## EXERCÍCIO PROPOSTO
Responda, por favor, às perguntas sobre o texto acerca de The Outsider:
(a) Onde o protagonista crê ter crescido e vivido a vida toda?
(b) Onde ele se encontra depois da longa e perigosa escalada?
(c) O que era, afinal, o lugar que ele chamava "castelo"?

## FONTE
= = = =
Esta é daquelas histórias de que a América gosta particularmente.


The Outsider

Unhappy is he to whom the memories of childhood bring only fear and sadness.

Assim começa uma das histórias mais tristes de Lovecraft, em que o protagonista crê ter crescido e vivido a vida toda num castelo onde nunca entrava a luz, cheio dos restos mortais dos antepassados e rodeado de uma densa floresta onde parecia ser sempre noite. À procura da luz que nunca tinha visto, este ser decide então subir à torre mais alta do castelo para vislumbrar a paisagem por cima das copas das árvores que conhecia do seu mundo subterrâneo. Qual não é a sua surpresa quando depois da longa e perigosa escalada se encontra, não no alto de uma torre, mas ao nível do chão. Guiado por memórias inexplicáveis, consegue vaguear até uma casa que lhe parece familiar e onde decorria uma festa com muitos convidados. Era como se sentisse de novo em casa mas, assim que se lhes junta, todos gritam em horror e fogem espavoridos de um monstro que o próprio confronta olhos nos olhos. Alguns segundos depois, de novo sozinho, percebe que se está a ver ao espelho e recorda-se da sua grande tragédia: esteve morto este tempo todo e o que chamava "castelo" era nada mais nada menos do que a sua cripta. Percorrido por uma dor insuportável aceita por momentos que já não pertence àquela família, nem a nenhuma, e volta a encontrar a paz numa segunda amnésia.
= = = =
## MATERIAL APRESENTADO
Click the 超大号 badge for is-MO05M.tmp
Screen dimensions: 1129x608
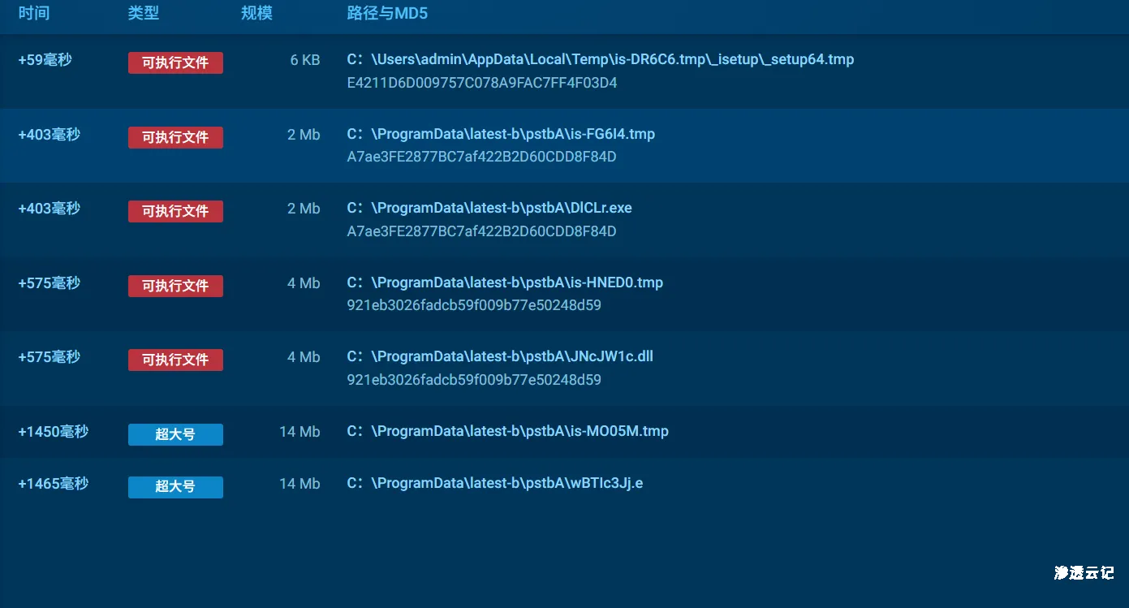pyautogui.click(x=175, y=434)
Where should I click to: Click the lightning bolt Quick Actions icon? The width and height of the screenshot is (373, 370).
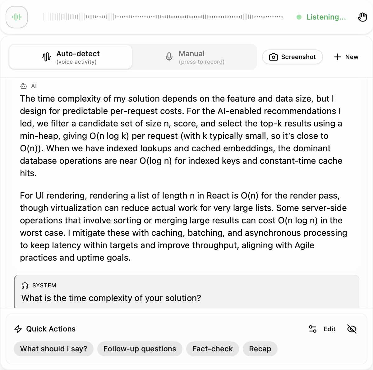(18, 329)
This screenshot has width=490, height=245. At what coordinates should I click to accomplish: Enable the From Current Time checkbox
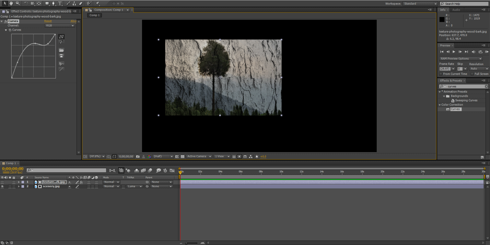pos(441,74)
= = = =
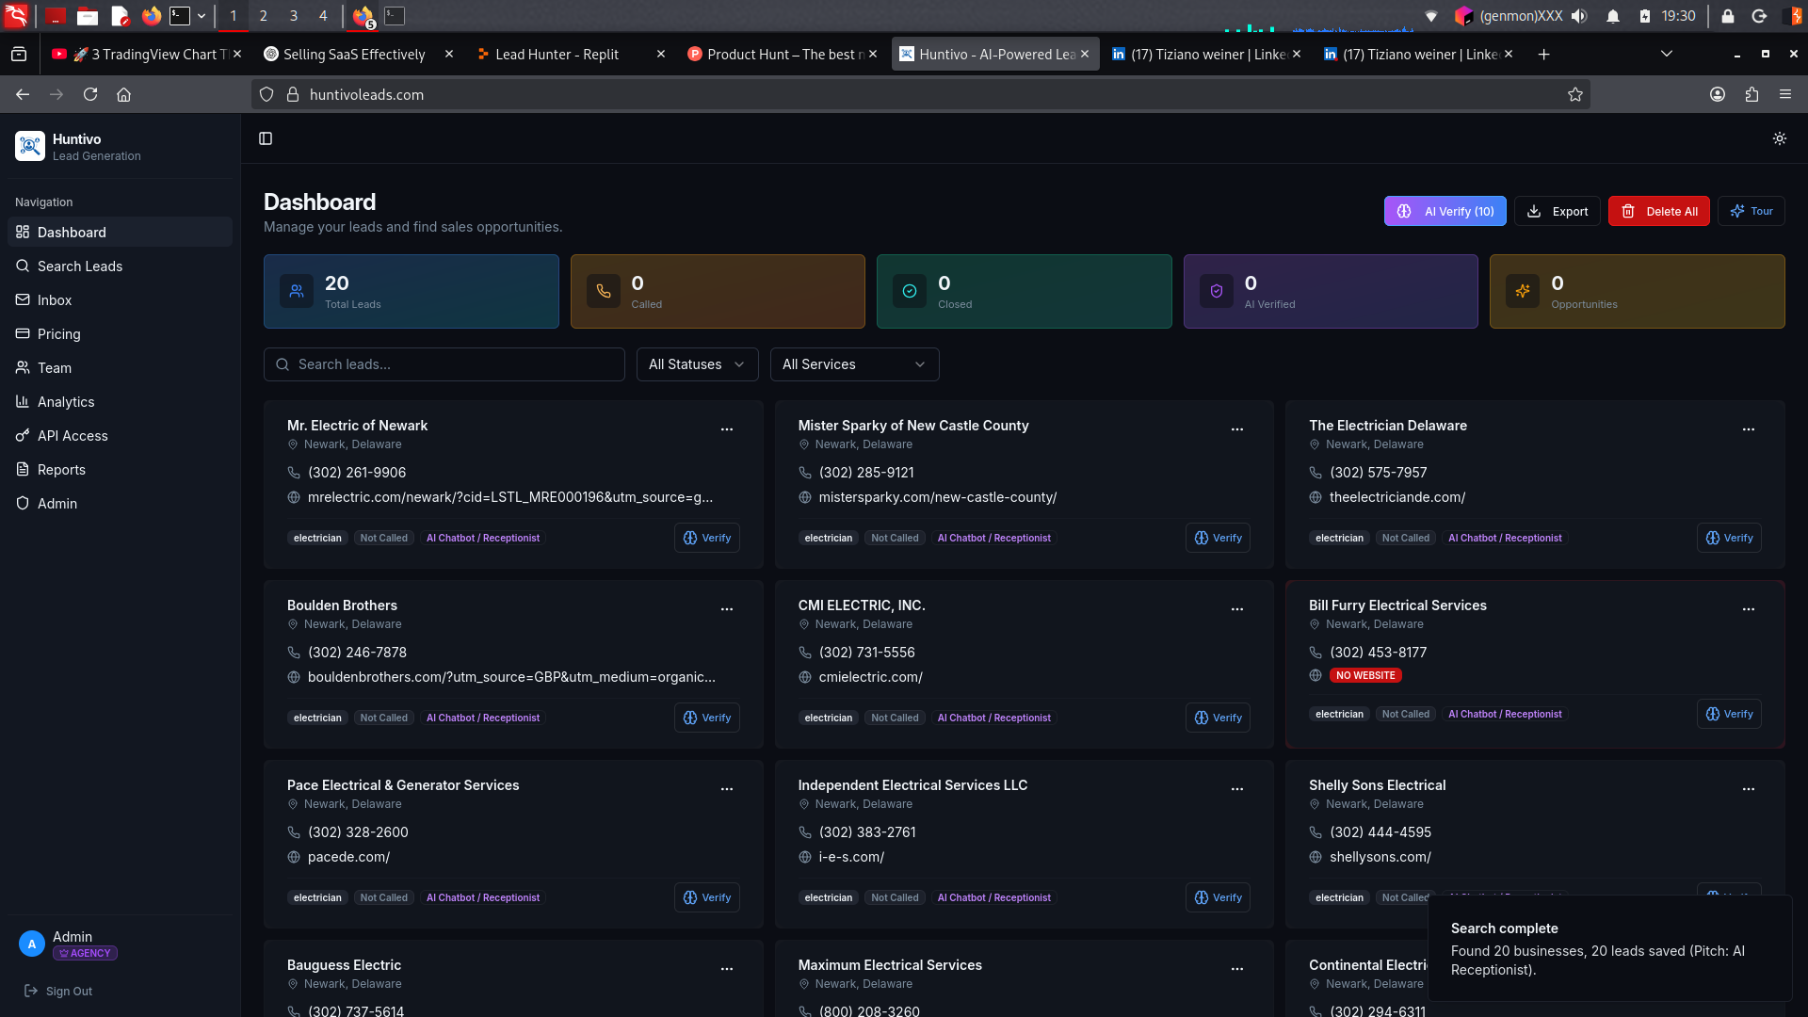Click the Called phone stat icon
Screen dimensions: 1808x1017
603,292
= = = =
## O RESULTADO
(a) Num castelo onde nunca entrava a luz, cheio dos restos mortais dos antepassados e rodeado de uma densa floresta onde parecia ser sempre noite.
(b) Não no alto de uma torre, mas ao nível do chão.
(c) A sua cripta.